=== Task statement ===
Write the listing out again, all of it, word for word.
==*==
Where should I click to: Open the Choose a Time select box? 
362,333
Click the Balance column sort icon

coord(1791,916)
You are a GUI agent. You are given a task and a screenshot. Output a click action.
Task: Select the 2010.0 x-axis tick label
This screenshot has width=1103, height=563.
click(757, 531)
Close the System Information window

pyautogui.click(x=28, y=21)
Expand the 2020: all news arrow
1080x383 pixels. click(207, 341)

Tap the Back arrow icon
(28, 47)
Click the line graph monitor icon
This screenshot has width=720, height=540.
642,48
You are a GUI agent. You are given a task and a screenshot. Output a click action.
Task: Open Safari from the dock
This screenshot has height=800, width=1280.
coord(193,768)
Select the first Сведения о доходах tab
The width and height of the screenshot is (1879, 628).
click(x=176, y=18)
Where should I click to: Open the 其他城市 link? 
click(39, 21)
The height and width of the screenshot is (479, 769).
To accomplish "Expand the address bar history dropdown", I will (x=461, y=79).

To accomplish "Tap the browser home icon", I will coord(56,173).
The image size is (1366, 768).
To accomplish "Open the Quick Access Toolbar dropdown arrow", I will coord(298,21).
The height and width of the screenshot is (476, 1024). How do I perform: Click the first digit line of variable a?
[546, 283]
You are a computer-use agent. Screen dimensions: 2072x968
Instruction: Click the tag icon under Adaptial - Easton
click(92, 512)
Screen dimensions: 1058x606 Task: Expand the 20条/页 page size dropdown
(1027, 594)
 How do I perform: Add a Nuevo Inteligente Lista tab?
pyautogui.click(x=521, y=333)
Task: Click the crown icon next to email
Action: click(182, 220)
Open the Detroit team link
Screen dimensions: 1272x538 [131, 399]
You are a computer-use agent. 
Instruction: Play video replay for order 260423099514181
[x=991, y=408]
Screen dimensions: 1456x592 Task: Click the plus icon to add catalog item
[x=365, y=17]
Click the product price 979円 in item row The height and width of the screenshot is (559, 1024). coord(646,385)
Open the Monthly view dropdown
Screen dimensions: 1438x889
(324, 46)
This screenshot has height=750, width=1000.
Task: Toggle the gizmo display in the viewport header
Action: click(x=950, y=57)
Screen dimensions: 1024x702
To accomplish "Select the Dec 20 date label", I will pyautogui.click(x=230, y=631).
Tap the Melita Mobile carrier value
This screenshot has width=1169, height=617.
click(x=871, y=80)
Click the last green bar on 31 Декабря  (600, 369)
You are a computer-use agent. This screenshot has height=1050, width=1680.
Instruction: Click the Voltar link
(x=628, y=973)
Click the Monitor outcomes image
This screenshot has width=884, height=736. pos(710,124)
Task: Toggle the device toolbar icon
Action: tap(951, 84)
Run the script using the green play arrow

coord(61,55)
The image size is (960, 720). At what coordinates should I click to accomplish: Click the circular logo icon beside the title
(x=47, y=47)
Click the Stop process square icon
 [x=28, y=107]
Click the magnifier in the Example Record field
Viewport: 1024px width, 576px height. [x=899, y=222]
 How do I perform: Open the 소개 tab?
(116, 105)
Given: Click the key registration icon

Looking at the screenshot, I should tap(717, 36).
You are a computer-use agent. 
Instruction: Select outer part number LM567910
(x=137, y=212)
==*==
=== Task result ===
Where should I click to: Open the Choose a Time select box? 
362,333
Click the Balance column sort icon

coord(1791,916)
You are a GUI agent. You are given a task and a screenshot. Output a click action.
Task: Select the 2010.0 x-axis tick label
This screenshot has width=1103, height=563.
click(757, 531)
Close the System Information window

pyautogui.click(x=28, y=21)
Expand the 2020: all news arrow
1080x383 pixels. click(207, 341)

Tap the Back arrow icon
(28, 47)
Click the line graph monitor icon
This screenshot has width=720, height=540.
642,48
You are a GUI agent. You are given a task and a screenshot. Output a click action.
Task: Open Safari from the dock
This screenshot has height=800, width=1280.
coord(193,768)
Select the first Сведения о доходах tab
The width and height of the screenshot is (1879, 628).
click(x=176, y=18)
Where should I click to: Open the 其他城市 link? 
click(39, 21)
The height and width of the screenshot is (479, 769).
To accomplish "Expand the address bar history dropdown", I will (x=461, y=79).

To accomplish "Tap the browser home icon", I will coord(56,173).
The image size is (1366, 768).
To accomplish "Open the Quick Access Toolbar dropdown arrow", I will coord(298,21).
The height and width of the screenshot is (476, 1024). How do I perform: Click the first digit line of variable a?
[546, 283]
You are a computer-use agent. Screen dimensions: 2072x968
Instruction: Click the tag icon under Adaptial - Easton
click(92, 512)
Screen dimensions: 1058x606 Task: Expand the 20条/页 page size dropdown
(1027, 594)
 How do I perform: Add a Nuevo Inteligente Lista tab?
pyautogui.click(x=521, y=333)
Task: Click the crown icon next to email
Action: click(182, 220)
Open the Detroit team link
Screen dimensions: 1272x538 [131, 399]
You are a computer-use agent. 
Instruction: Play video replay for order 260423099514181
[x=991, y=408]
Screen dimensions: 1456x592 Task: Click the plus icon to add catalog item
[x=365, y=17]
Click the product price 979円 in item row The height and width of the screenshot is (559, 1024). coord(646,385)
Open the Monthly view dropdown
Screen dimensions: 1438x889
(324, 46)
This screenshot has height=750, width=1000.
Task: Toggle the gizmo display in the viewport header
Action: click(x=950, y=57)
Screen dimensions: 1024x702
To accomplish "Select the Dec 20 date label", I will pyautogui.click(x=230, y=631).
Tap the Melita Mobile carrier value
This screenshot has width=1169, height=617.
click(x=871, y=80)
Click the last green bar on 31 Декабря  (600, 369)
You are a computer-use agent. This screenshot has height=1050, width=1680.
Instruction: Click the Voltar link
(x=628, y=973)
Click the Monitor outcomes image
This screenshot has width=884, height=736. pos(710,124)
Task: Toggle the device toolbar icon
Action: tap(951, 84)
Run the script using the green play arrow

coord(61,55)
The image size is (960, 720). At what coordinates should I click to accomplish: Click the circular logo icon beside the title
(x=47, y=47)
Click the Stop process square icon
 [x=28, y=107]
Click the magnifier in the Example Record field
Viewport: 1024px width, 576px height. [x=899, y=222]
 How do I perform: Open the 소개 tab?
(116, 105)
Given: Click the key registration icon

Looking at the screenshot, I should tap(717, 36).
You are a computer-use agent. 
Instruction: Select outer part number LM567910
(x=137, y=212)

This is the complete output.